### Instructions for the task
After reading the entries below, report how many lines have the string "checkbox" in them, giving the number alone.

========

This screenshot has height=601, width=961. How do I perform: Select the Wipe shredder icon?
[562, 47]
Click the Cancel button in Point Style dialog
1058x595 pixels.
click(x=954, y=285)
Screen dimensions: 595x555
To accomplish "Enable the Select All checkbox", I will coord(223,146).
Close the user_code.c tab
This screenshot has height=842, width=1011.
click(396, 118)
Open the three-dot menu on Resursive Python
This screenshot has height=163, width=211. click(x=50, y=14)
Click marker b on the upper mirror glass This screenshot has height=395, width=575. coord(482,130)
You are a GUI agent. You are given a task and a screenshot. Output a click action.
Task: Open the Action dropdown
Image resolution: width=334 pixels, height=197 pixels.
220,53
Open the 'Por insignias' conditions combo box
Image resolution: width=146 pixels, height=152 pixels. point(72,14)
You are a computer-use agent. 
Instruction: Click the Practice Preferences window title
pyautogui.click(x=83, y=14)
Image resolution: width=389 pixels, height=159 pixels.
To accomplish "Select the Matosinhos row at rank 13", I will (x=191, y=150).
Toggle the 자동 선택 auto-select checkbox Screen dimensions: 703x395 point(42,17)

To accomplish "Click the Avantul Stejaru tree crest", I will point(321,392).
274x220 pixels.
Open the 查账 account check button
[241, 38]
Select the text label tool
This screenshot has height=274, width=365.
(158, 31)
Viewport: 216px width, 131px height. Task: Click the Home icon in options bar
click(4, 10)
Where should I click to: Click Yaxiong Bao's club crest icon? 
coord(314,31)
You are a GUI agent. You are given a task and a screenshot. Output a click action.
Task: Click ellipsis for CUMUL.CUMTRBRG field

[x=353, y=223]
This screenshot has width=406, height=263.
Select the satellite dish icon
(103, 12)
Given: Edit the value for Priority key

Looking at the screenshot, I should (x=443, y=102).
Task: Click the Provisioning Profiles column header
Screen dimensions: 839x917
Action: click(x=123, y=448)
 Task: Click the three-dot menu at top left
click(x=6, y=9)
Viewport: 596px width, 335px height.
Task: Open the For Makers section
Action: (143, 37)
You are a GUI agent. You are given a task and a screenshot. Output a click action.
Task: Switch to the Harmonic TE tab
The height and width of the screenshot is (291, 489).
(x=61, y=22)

========

### Expected answer
2